Part of acquiring a residence visa involves getting a letter from my home country's embassy. A letter that says, essentially, "We don't actually provide letters giving permission for residents to study, live or marry abroad. This is a personal decision, and we have no objection to it." Maybe the country simply wants to know that I am enough of a US citizen to be allowed into the embassy.
I've heard stories about going to your embassy, how it's a piece of home turf away from home. I got to experience it, though it wasn't exactly as I'd expected.

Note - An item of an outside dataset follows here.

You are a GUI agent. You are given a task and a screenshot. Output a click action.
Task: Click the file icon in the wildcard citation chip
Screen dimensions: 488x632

It was a little sad standing in line outside and realizing that most of the people in line were there because they had the hope of visiting my country. They clutched FedEx packages or other folders, presumably holding all important letters of invitation or other documentation. When they called for citizens to step forward, it wasn't that many. There was a brief moment of awe when I got past all of the security and saw my flag flying in the courtyard. Nice.
But when I entered the room for Visa and Citizen Services, the people who worked there were locals, and the posters and signs were mostly in Arabic. Well, naturally. Since visa services would be for locals. So I didn't have quite the thrilling sense that I was temporarily on home soil. I felt like I was here, only things were maybe slightly more efficient. It still took two and a half hours start to finish to get the form letter that tells me my country doesn't object to me studying, living, or marrying abroad. (Whoopee! I can get married here now!) It was a couple of hours of watching local families be called forward to the visa services windows, questioned, and sent back to their seats . . . to wait, to hope. I felt a little guilty that it was so easy for me with my passport. I think my apartment mate and I were the first ones finished. It hadn't dawned on me how hard it is just to travel to my country until a South African friend pointed it out. It's especially hard for people who live here, with the way the world is today. I told my language teacher that she should visit me sometime. She replied, "It's hard for me to visit A------." Riiight.
The experience did make me thankful again for my citizenship--hopefully not so much proud (though I am) as grateful. I mean, I really had little influence over where I was born. It's one of those unchangeables. What would it be like to only dream of visiting my country, instead of calling it home? Sometimes I'm sad to look around at the dirt and hard things and think that what I see is all the people here know. That they probably like it only because it is all they know. Then I'm happy to think that they like it, and I get to enter into it, too.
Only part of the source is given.